Где же эти страшные бесчеловечные сталинисты Берии-Ждановы? Где ясноглазый ликующий комсомол?
Вместо первых у нас немолодой Киселев и уставшая Мизулина, которых будто зачем-то достали из заселенного молью шкафа. А за вторых по-прежнему отдувается кучка несчастных юных провинциалов, которым пообещали карманных денег, — эти вечные «Наши».
А еще во всей этой «реставрации» слышна очевидная сентиментальная нота. И эта нота сильнее всех прочих нот.
Журналистка все того же «Дождя» Мария Макеева пишет о позднесоветском ТВ: «Рекомендую посмотреть всем малышам, полагающим, что при советской власти жизнь была как в фильме «Стиляги». (…) Самые продвинутые люди — выглядели вот так (малиновый свитер, заправленный в штаны). Шапки вот эти, серые куртки (это ботинки еще в кадр не попадают). И когда я вспоминаю детство, то мне кажется, что вот в это время всегда была такая гнилостная зима».
В европейской истории есть короткий период перед Первой мировой войной, впоследствии названный La belle époque. В Прекрасную эпоху роскошно и бурно умирал старый мир. В самом этом словосочетании слышны ностальгия и нежность по еще недавним, но безвозвратно ушедшим временам. Когда трава была зеленее, небо — синей.
История пережила множество «прекрасных эпох». Наша последняя la belle époque — эта как раз та «бесконечная гнилостная зима». СССР времен геронтократии. Годы невнятицы с тем самым малиновым свитером в брюках, и облупившимся серым НИИ, и хамоватой официанткой в грязном переднике, и «Слезой комсомолки», и одинаковыми людьми в одинаковых лыжных шапках… Со всем этим миром поэмы «Москва–Петушки», трогательным и беспросветным. Миром, который долго заживо гнил, а потом как-то неуклюже расклеился в один миг. Как написал русский философ Розанов по другому поводу: «Шла пьяная баба, спотыкнулась и растянулась. Мерзко. Глупо».

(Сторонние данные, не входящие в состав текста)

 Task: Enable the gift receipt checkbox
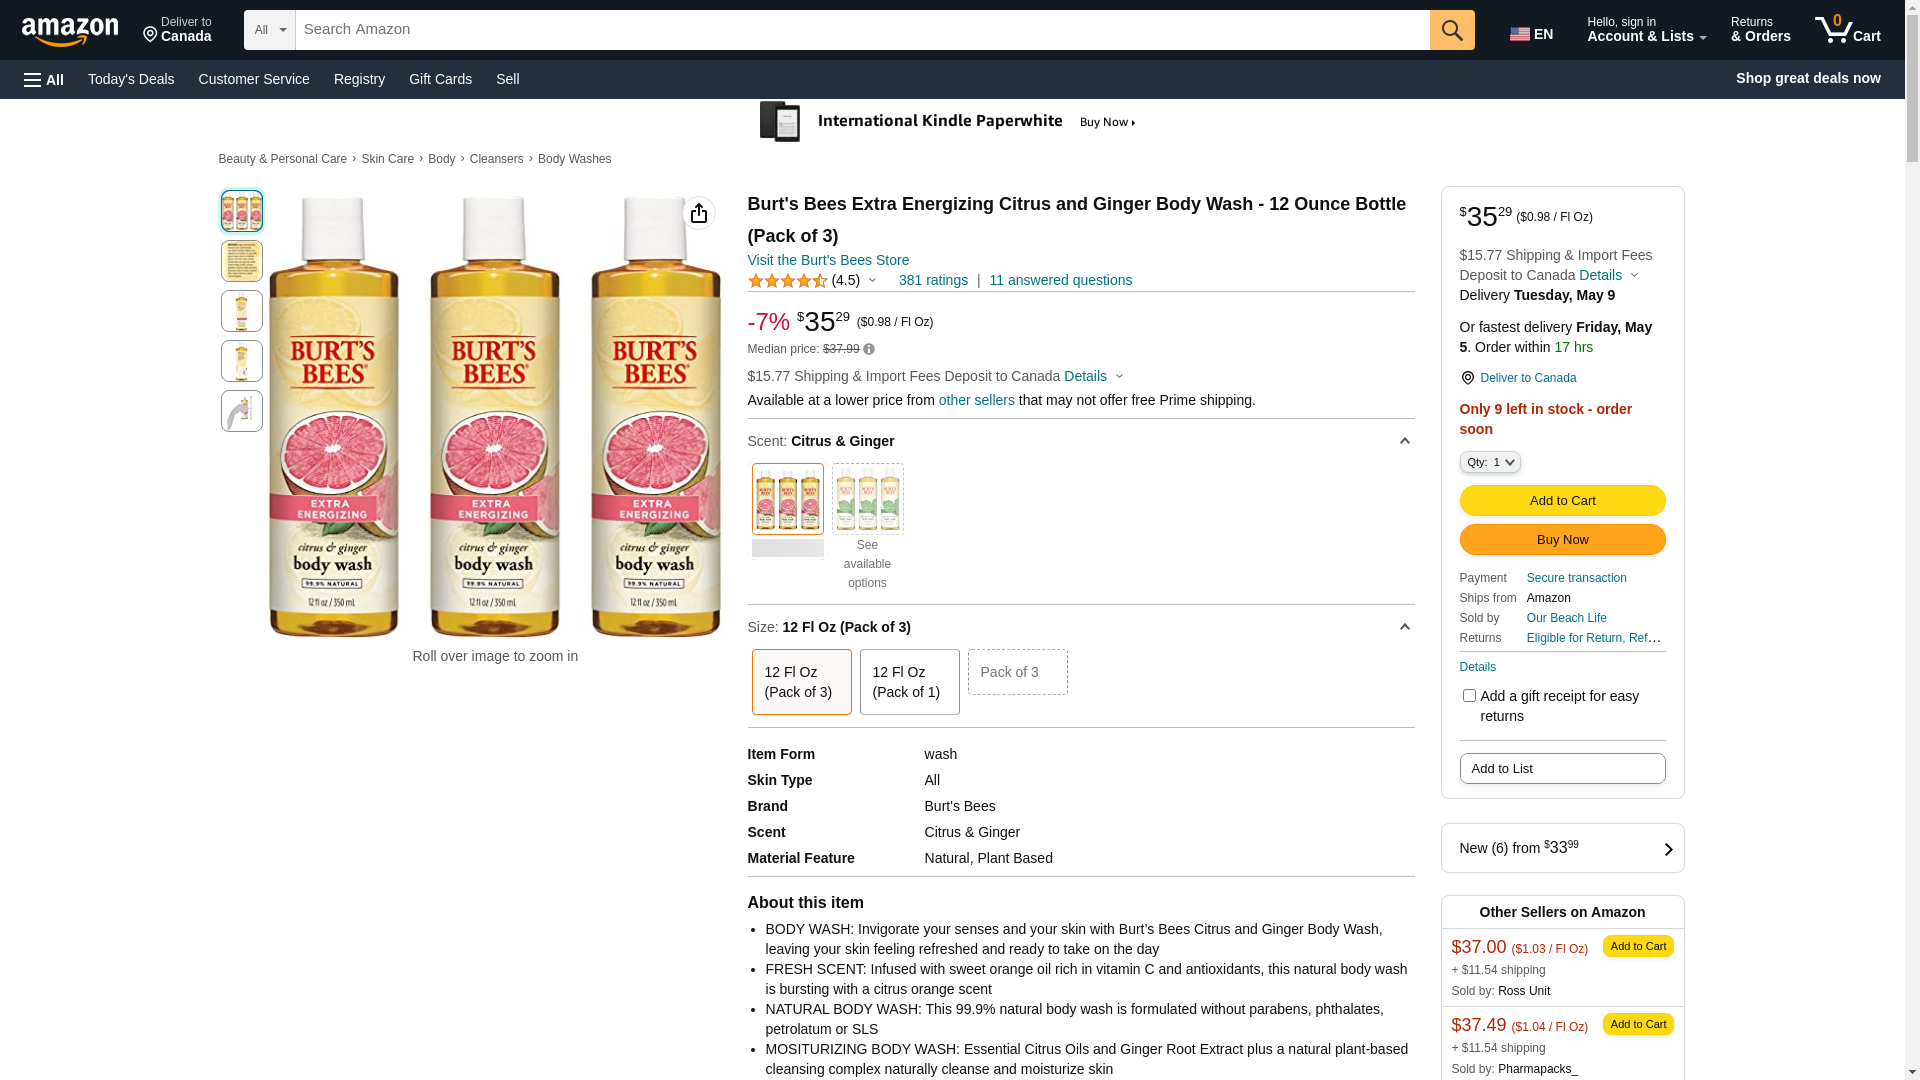pos(1469,696)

Но что поделать, другой «прекрасной эпохи» у нас для вас нет. А тоске по этой вдруг стал подвержен и стар и млад. «Стар» провел в «Москве–Петушках» юность, для «млада» — это уютный мир бабушкиных и дедушкиных квартир, с вобравшими вековую пыль коврами на стенах и стопкой журналов «Наука и жизнь» на антресоли.

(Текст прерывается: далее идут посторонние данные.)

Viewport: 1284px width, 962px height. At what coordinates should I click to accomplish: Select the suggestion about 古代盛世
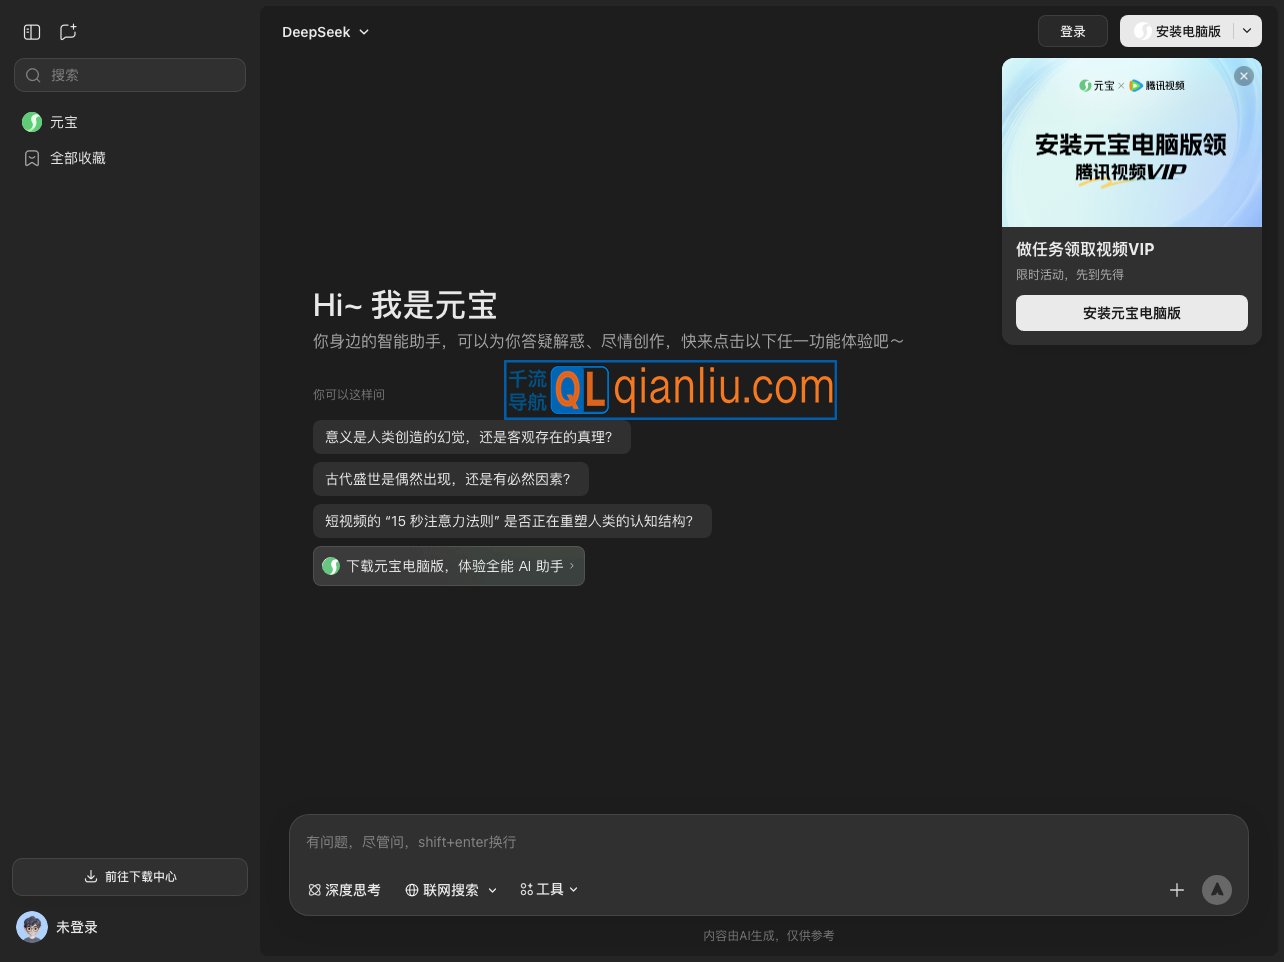[449, 479]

Однако в восхищении серой эстетикой того мира есть не только щемящая ностальгия, но еще и, конечно, страх перед наступающим миром новым. В котором советский человек чувствует себя так, будто внезапно оказался на сцене «Мулен Руж». Наглая, кабачная пестрота, в которой ты должен либо надеть вульгарную юбку и танцевать канкан, либо куда-то поскорее исчезнуть.
«Поэтому все должно идти медленно и неправильно». И чтоб обязательно беспросветно. И чтоб никаких кружевных трусов. Тогда — хорошо. Давайте-ка все это «отреставрируем». Верните нам наше милое сердцу убожество, проклятые хипстеры, отдайте нам родной запущенный двор!

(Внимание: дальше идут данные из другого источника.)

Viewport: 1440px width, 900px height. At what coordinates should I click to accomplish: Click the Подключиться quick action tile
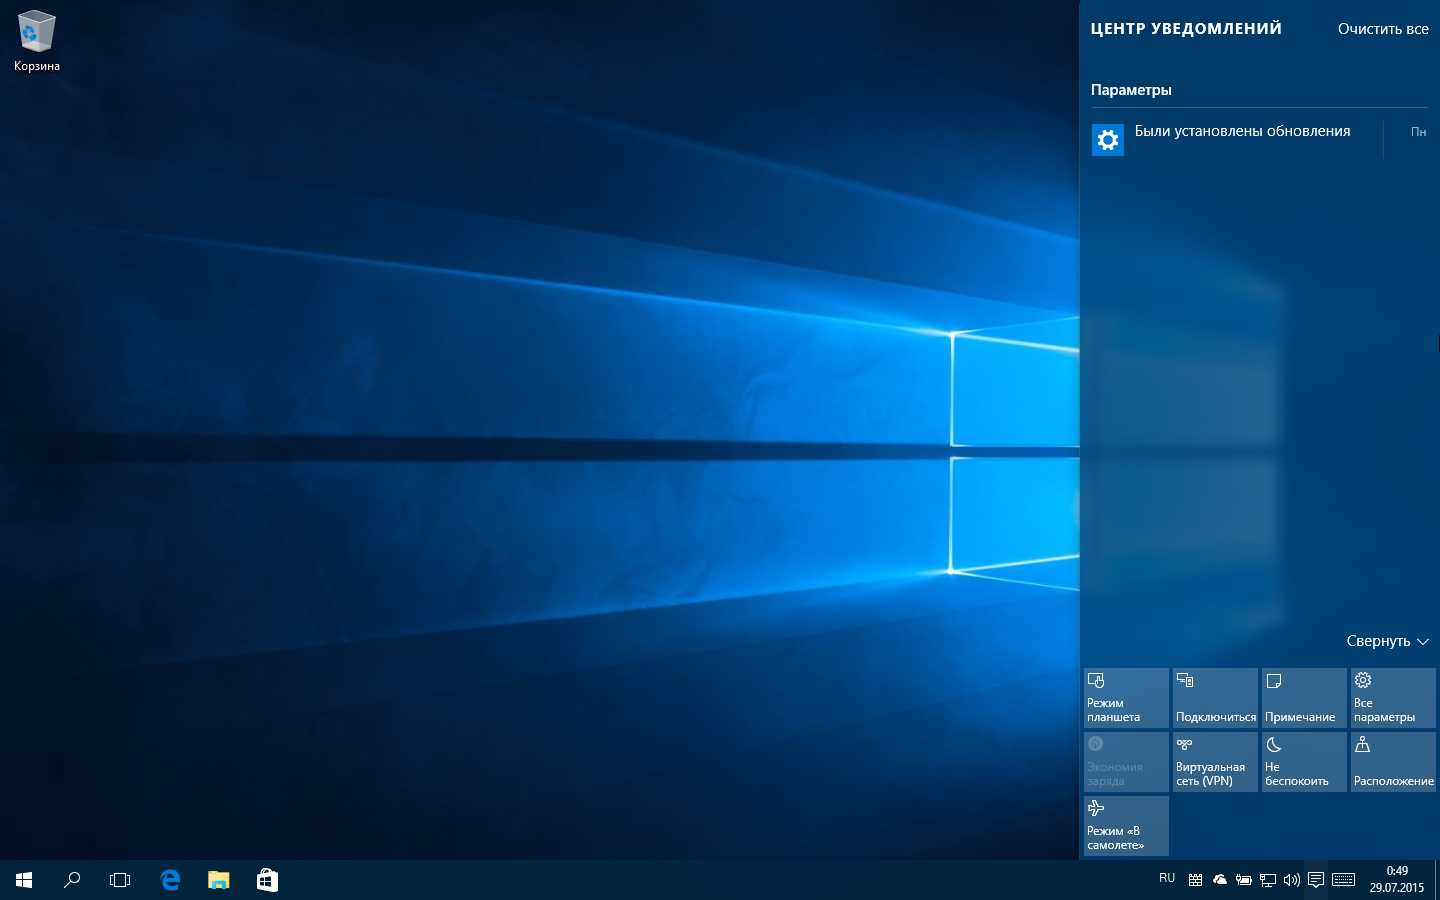[1215, 698]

Но, как известно из анекдотов, что бы ни делали туркменские физики-ядерщики, у них все равно получается анаша. И что бы ни строили скучные и сентиментальные номенклатурные жулики — царизм или сталинизм, — у них все равно получится бесконечный 82-й год. За которым все равно последует 91-й.
Даже возвращение Крыма — несмотря на гротескные декорации — это не «умоем сапоги в Индийском океане», не танки в Берлине и не казаки на Елисейских Полях, а какая-то бытовуха в экстерьерах советских трущоб. Мужичок шел по улице — увидел бесхозную кроличью шапку, поднял и пошел домой.
Декадентский старческий мир иногда бывает жесток, но жесток той последней жестокостью обреченного, с которой герой «Бойцовского клуба» Тайлер Дёрден, уже тяжело больной, разбивает лицо наглому молодому красавчику: «я просто хотел уничтожить что-нибудь прекрасное», — объясняет он. Но этот мир обречен. Пламенная молодежь все равно захватит и обустроит тенистый московский двор и заклеит Россию вдоль и поперек своими сердечками. А беременная женщина все равно родит.